Metro Weekly

The Minutes Skewers the Politics of Rewriting History

Keegan Theatre presents Tracy Letts’ blistering satire of officials rewriting history for their own advantage.

The Minutes: Barbara Klein (standing) - Photo: Cameron Whitman
The Minutes: Barbara Klein (standing) – Photo: Cameron Whitman

It’s rare for a play’s themes to resonate with quite the impact and immediacy that Tracy Letts’ incisive The Minutes did for me the other night. Keegan Theatre’s boldly-staged production, directed by Susan Marie Rhea, landed a direct hit to my conscience, although the play got a hefty assist from coincidence.

Just hours before seeing this comedy about town leaders who reckon with their town’s checkered past regarding Native Americans by rewriting history, I, by chance, visited the Smithsonian’s National Museum of the American Indian.

Several exhibits there — including one that reduces the U.S. Indian Removal Act to a bold business decision that, “in creating wealth” for the nation and for Southern millionaires, “was a spectacular success” — left the alarming impression that history is being whitewashed before our eyes in real time, let alone in the fiction of Letts’ 2018 Pulitzer-finalist play.

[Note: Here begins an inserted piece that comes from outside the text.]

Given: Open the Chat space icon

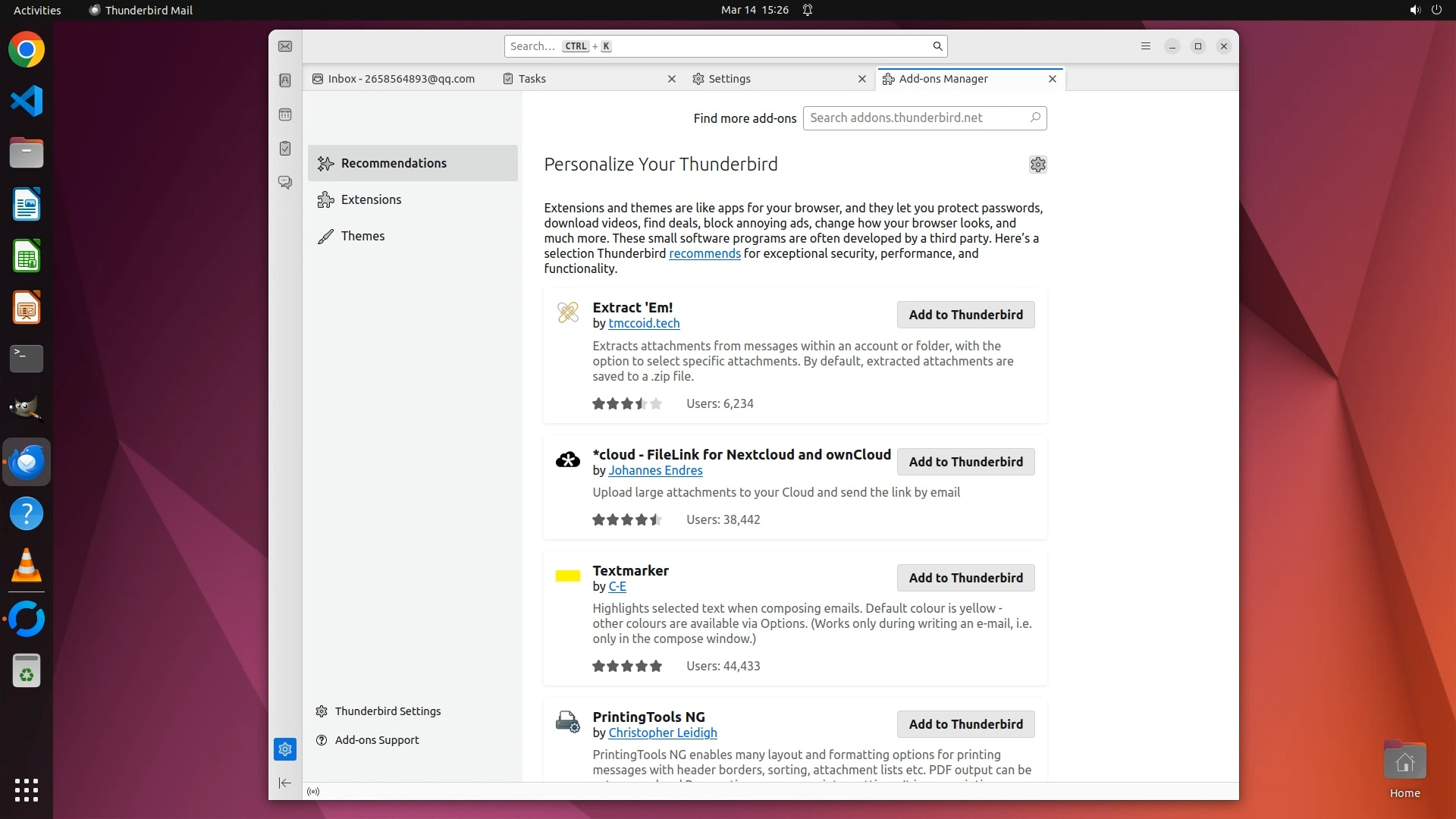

The outrage I felt leaving that museum was utterly validated hours later by the show’s depiction of leaders who would erase or obfuscate facts from history to suit a narrative that shows their heritage in the best light, albeit a false one.

Addressing this timeless outrage through scathing satire, The Minutes paints a big picture in powerful strokes. Drawing down to the finer details, the play takes a humorously skeptical look at some of the personalities prevalent in American politics, at least on the municipal level.

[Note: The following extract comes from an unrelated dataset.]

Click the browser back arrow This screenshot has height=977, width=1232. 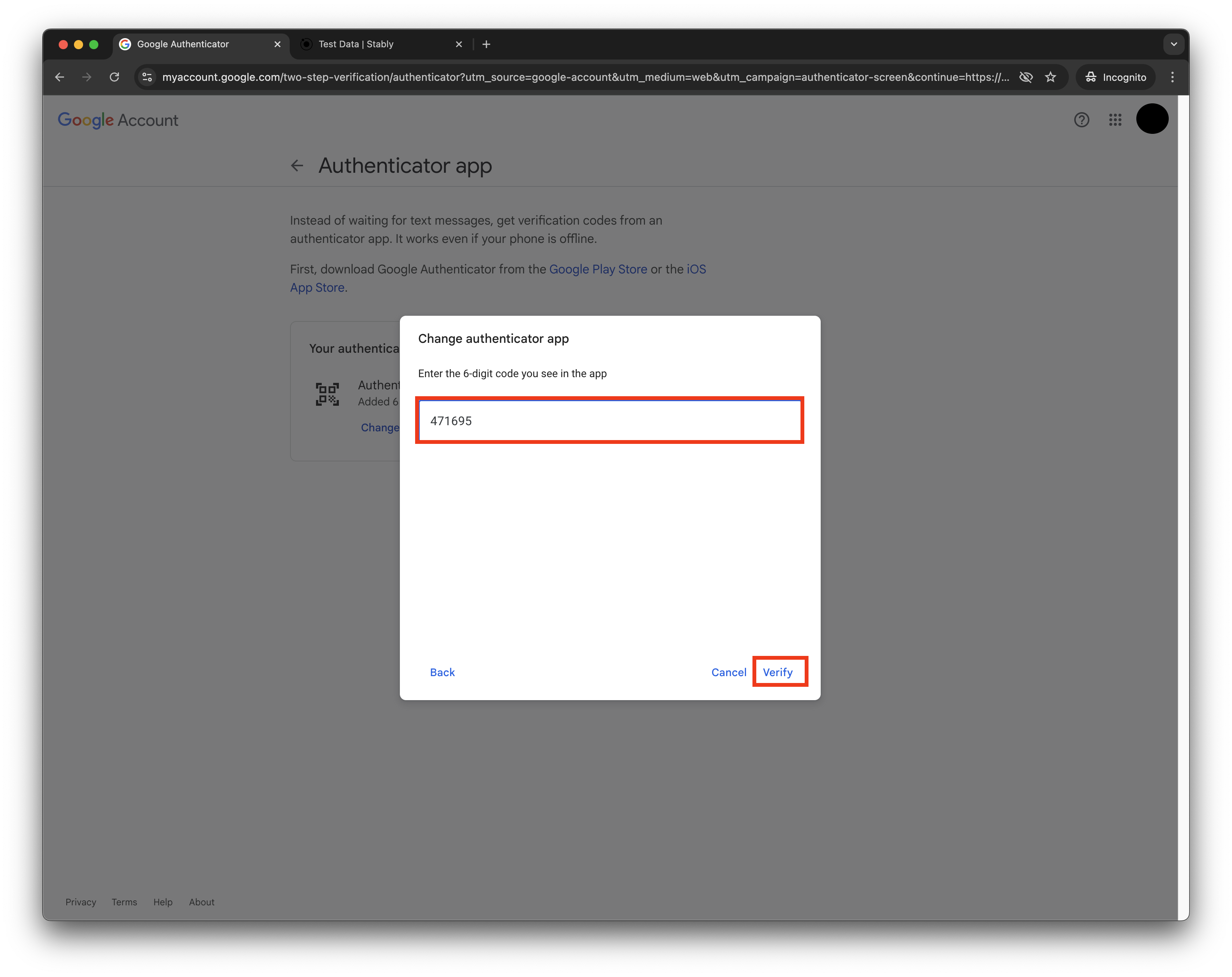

To that end, Letts (who won a Pulitzer for August: Osage County) populates this contentious city council meeting in the town of Big Cherry with a sprawling cast of characters full of juicy quirks for a fine ensemble to chow down on hungrily. They’re not all feasting in this ensemble, and, collectively, the rat-a-tat pacing seems like a work-in-progress, but the audacity and commitment are there one hundred percent.

The actors are set up for success with scenic designer Josh Sticklin’s vast, wood-paneled council chamber, which signals instantly what we’re in for, suggesting the showdowns — and meltdowns — we’re likely to witness.

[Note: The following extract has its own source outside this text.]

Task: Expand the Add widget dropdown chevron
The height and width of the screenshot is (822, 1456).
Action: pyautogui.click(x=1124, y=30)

The Big Cherry city council, presided over by self-important Mayor Superba (Ray Ficca), has convened for this closed session to discuss the upcoming heritage festival and a few other matters. While it’s pouring rain outside, the meeting might have proceeded without a hint of disruption, were it not for one pesky member.

Mr. Peel (Stephen Russell Murray), a dentist new to town, and newly elected to the council, arrives eager to jump into his new role as civil servant. However, in short order, he gets sidetracked trying to uncover what happened at the previous meeting, which he missed, that led to the sudden absence or removal of one Councilman Carp.

The deeper Peel probes, the murkier the mystery grows, compounded by the suspicious fact that the minutes from the last meeting are missing. Delayed for some procedural reason, Peel is told, though the council’s clerk Ms. Johnson (Valerie Adams Rigsbee) appears too efficient to have let that happen. Something far more sinister might be afoot.

Perhaps the most likable among this motley bunch, Murray’s Mr. Peel projects a vital sense of decency, along with a zeal for fact-finding that drives the plot.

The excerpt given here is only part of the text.